Homework #2 - Factual List Question Answering

In this assignment, you will developing a question answering system for list questions. A list question differs from the traditional factoid question in that there are multiple correct answers. As such, a question answering system that answers list questions is assessed on the completeness of the list returned to the user. Like factoid question answering, the answer returned should be an exact answer -- additional verbiage outside of the question will be penalized.

Your system will be fed correctly spelled, well specified questions in English. They will be in the format of a question asked on a single line of input, provided to your program by standard input.

Your program should return a list of relevant answers on standard output. No difference in score will be assessed to answers on different lines; all answers are judged equally important.

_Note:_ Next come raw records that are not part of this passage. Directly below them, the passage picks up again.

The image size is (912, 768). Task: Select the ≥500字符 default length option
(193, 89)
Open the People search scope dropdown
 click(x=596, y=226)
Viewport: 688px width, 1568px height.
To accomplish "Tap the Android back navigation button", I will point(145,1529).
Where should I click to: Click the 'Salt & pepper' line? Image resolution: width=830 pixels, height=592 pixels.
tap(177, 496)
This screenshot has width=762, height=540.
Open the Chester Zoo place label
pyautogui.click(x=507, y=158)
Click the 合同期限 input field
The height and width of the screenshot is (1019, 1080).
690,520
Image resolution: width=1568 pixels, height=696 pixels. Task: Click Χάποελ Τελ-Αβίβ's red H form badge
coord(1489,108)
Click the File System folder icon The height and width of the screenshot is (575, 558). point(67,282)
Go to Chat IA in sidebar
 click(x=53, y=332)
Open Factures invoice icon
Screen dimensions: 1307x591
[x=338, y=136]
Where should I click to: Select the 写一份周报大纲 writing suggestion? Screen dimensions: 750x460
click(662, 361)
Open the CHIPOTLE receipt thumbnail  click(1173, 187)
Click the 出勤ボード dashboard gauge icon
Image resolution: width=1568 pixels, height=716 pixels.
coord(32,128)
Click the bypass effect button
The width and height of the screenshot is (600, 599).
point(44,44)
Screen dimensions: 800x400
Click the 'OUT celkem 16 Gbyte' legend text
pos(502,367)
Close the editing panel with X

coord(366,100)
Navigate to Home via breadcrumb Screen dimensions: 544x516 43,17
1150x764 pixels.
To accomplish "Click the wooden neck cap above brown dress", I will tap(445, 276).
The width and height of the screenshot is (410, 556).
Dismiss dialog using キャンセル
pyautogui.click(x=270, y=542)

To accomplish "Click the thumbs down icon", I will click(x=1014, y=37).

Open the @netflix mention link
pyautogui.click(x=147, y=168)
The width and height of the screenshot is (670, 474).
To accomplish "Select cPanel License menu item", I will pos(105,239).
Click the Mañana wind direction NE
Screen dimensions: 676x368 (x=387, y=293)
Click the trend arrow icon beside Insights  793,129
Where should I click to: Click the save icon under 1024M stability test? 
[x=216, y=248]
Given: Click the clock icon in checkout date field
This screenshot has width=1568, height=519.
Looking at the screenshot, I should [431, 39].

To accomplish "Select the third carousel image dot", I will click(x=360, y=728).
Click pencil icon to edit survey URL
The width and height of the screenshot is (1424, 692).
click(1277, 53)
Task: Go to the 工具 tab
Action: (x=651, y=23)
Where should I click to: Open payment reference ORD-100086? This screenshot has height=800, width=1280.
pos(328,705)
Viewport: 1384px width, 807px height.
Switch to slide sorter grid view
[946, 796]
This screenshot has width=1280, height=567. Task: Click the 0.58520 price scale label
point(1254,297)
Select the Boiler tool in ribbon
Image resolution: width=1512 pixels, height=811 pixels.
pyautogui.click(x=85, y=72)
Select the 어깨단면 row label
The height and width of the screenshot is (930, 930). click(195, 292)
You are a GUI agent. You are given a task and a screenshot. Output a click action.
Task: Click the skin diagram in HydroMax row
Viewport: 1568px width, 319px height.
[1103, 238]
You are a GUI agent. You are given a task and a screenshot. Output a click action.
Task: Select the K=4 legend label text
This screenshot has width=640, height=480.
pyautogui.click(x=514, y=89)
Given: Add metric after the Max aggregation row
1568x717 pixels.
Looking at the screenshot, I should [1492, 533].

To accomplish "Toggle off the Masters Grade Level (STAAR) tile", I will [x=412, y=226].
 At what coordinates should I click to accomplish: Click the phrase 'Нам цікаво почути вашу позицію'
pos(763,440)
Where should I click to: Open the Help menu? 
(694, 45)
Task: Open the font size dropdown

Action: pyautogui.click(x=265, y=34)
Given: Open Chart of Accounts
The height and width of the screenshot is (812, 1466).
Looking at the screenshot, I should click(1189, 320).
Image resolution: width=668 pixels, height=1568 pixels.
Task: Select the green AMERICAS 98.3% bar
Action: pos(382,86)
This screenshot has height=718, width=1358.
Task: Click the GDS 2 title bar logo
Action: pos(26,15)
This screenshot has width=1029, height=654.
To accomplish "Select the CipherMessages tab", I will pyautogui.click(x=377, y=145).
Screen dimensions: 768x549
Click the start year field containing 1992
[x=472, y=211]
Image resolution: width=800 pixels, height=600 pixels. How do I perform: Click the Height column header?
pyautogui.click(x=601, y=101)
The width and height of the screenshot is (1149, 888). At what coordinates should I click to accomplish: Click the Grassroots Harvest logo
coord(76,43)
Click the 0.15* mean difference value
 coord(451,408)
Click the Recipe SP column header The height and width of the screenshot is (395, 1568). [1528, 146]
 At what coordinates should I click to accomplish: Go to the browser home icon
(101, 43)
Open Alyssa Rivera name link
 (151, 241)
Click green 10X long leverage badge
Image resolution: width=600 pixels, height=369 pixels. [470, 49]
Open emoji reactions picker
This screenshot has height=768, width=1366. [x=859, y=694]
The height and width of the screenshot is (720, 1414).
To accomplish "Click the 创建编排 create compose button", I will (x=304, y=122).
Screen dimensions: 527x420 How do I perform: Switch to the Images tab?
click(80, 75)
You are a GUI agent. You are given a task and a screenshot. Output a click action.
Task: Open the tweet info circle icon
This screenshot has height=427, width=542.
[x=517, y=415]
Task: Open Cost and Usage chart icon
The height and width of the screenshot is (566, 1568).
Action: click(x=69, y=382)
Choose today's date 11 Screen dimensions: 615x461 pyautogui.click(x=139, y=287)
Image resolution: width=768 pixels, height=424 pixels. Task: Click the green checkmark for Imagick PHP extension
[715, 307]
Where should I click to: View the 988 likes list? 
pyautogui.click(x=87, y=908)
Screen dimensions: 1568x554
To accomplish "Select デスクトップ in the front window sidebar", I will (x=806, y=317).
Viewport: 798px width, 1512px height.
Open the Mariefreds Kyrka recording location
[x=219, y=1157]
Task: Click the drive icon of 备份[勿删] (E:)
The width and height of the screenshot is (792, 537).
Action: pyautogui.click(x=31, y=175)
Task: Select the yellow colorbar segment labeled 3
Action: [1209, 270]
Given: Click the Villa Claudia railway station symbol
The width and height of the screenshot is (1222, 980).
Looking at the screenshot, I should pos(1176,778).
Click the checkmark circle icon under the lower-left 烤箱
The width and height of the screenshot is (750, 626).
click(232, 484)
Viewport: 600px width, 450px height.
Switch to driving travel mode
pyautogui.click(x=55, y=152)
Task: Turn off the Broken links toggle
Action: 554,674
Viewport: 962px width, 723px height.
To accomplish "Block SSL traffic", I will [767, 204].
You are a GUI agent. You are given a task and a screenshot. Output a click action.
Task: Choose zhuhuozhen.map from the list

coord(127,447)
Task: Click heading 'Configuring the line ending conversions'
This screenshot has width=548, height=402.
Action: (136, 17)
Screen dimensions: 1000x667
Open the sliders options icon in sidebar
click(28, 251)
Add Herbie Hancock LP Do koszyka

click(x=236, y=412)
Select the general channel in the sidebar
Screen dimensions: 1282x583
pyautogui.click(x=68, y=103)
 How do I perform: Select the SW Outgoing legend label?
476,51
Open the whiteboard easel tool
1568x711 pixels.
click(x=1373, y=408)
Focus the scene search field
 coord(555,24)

For example, given a list question such as "List the public universities in Singapore", the (current) answers should be "National University of Singapore and Nanyang Technological University" (SMU is a private university, but some of its funding comes from public coffers). Each result should on a separate line, written in UTF-8, and separated by a carriage return. If there are no valid answers to the question, a single line response with the word "nil" should be returned. No question will have more than fifty correct answers, and all questions that do not have a specific timeframe indicated will refer to the present answer (vs. historical).

To assess your list QA system, we'll be again testing it with some training and test questions. Below are five list questions which your system should be able to return a correct result, which are provided for you for training and development of your system.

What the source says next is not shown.